The governor’s proposed budget that was released today includes a number of changes in state support for Virginia’s students, yet fails to make any new ongoing investments in K-12 public schools other than required technical updates and a couple of small programs within the Department of Education. The budget made no progress toward funding near-term recommendations from the state nonpartisan research agency (JLARC) for making the state pay its fair share of the cost of adequately supporting Virginia’s public schools.

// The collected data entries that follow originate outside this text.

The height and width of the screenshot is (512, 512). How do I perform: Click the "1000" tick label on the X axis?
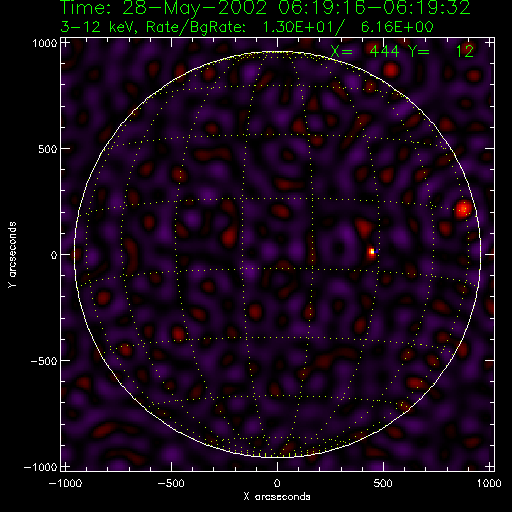[489, 483]
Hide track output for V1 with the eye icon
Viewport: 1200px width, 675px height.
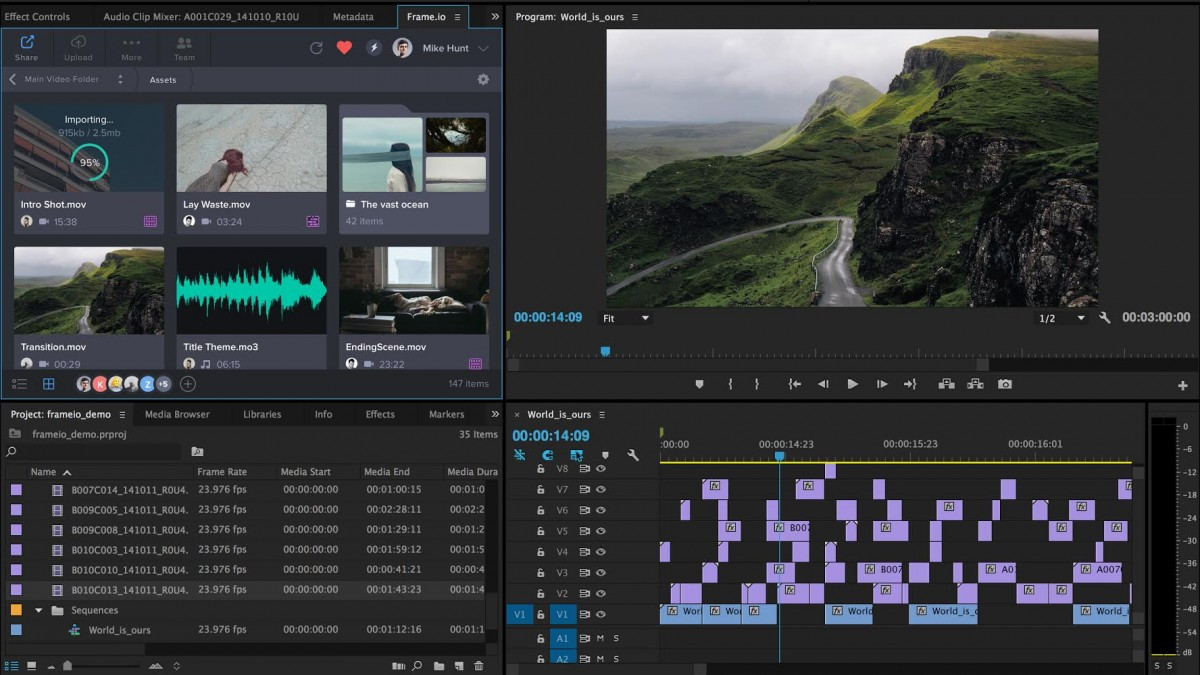click(598, 613)
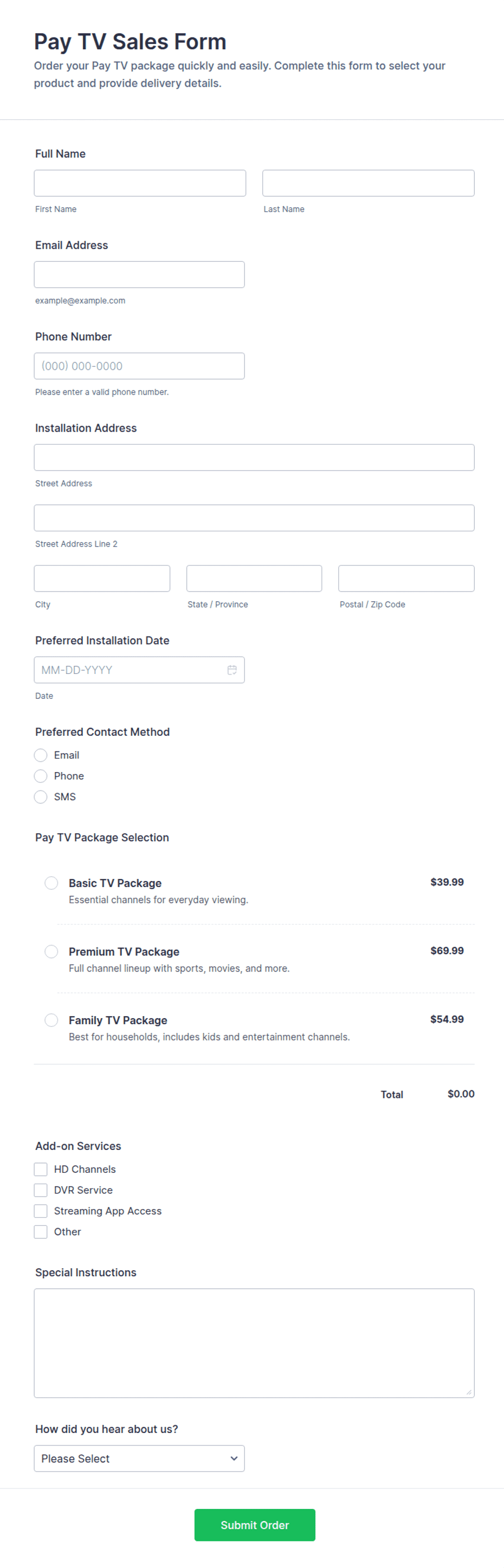504x1568 pixels.
Task: Click the textarea resize handle corner
Action: pos(469,1391)
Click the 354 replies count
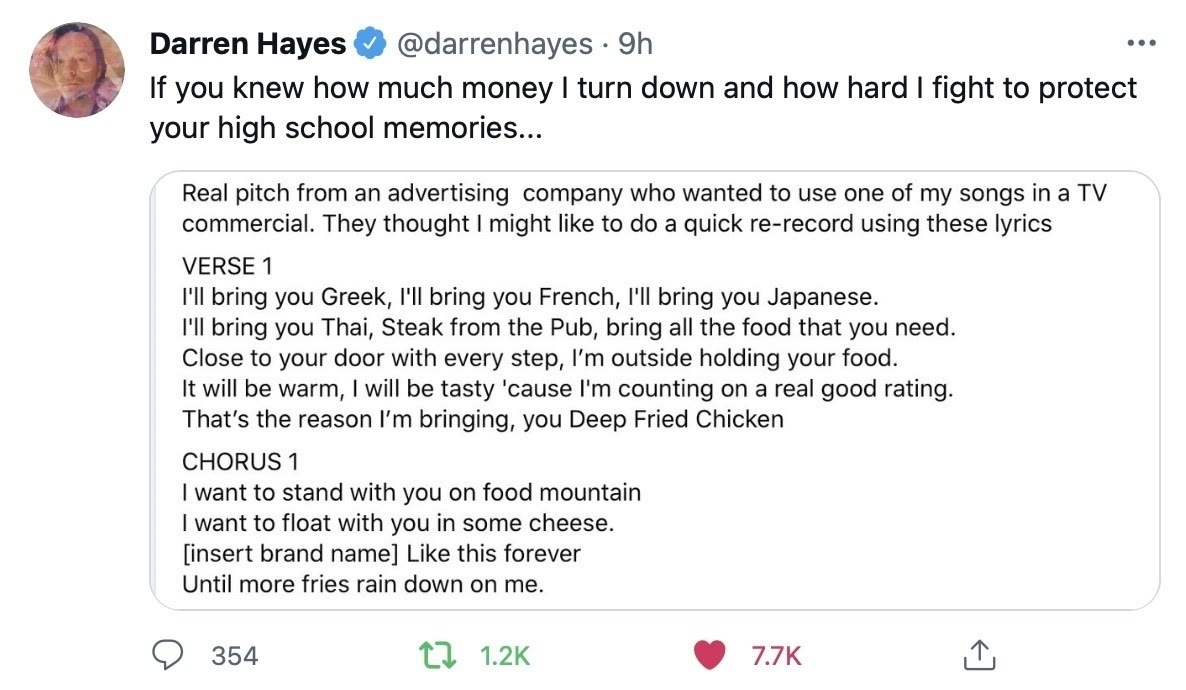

Funding for Virginia’s schools was described as being billions of dollars deficient in JLARC’s reports on Virginia’s K-12 Funding Formula and Virginia’s k-12 teacher pipeline. Unfortunately, despite $3.2 billion in general fund revenue reforecasts, the Governor’s budget invests just $89 million in net ongoing general fund support for direct aid for public schools – all of which is attributable to technical adjustments based on new data. There’s also $122 million in new general fund money for the Virginia Department of Education’s Central Office, almost all of which is one-time funding for a new contract with a private company for new assessments ($66 million) and initial funding for a School Performance and Support Framework Resource Hub ($50 million). The governor provided no new additional funding to support teacher and school staff salaries, despite worsening vacancy rates in many schools.
There’s also a hidden cut to general fund support for public education: The governor’s budget proposal expands the troublesome practice of reducing general funds for public education dollar-for-dollar based on increased lottery proceeds. Lottery funding should be used to improve educational opportunities, not to offset regular state funding.
All students deserve a high-quality public education, regardless of their zip code, and that requires meaningful financial investments in our public schools. This budget instead sends public dollars to private schools without requiring accountability, nondiscrimination, or transparency measures, despite research showing that vouchers can actually lower student achievement. Over time, public funding for vouchers also decreases available public resources for public schools, which matters because money matters for student outcomes.
Too many Virginia schools don’t have the state funding that they need to help students overcome the barriers they face and reach their full potential. We can and must change this. We will work with lawmakers over the coming months to help create and maintain a state budget that supports great public schools for every student, no matter who they are, where they live, or where they were born.